▸ Brief:
Print, word for word, the item lines starting at the one containing "You are a GUI" and ending at the one containing "(x=293, y=84)", including both. Leave the pictures out of your answer.

━━━━━ The input ━━━━━

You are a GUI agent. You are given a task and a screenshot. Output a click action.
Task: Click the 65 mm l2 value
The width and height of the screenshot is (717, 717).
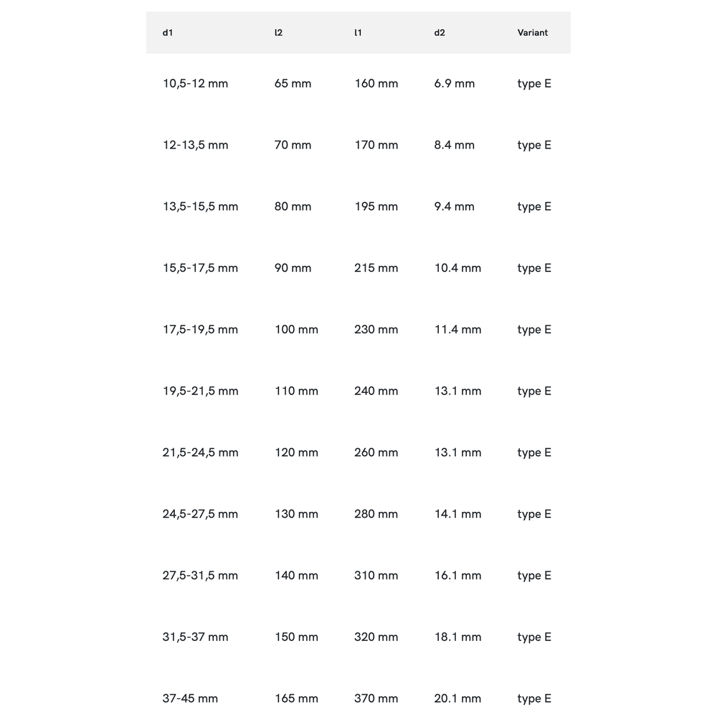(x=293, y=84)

━━━━━
━━━━━ The input ━━━━━

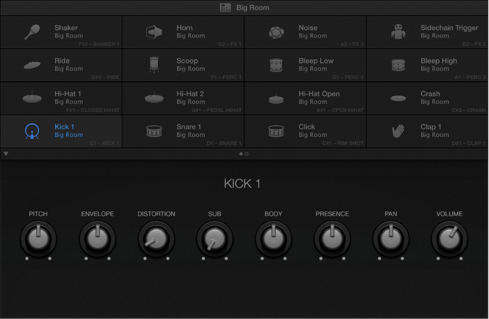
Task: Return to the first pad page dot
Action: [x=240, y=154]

━━━━━

▸ Correct response:
You are a GUI agent. You are given a task and a screenshot. Output a click action.
Task: Click the 65 mm l2 value
The width and height of the screenshot is (717, 717).
(x=293, y=84)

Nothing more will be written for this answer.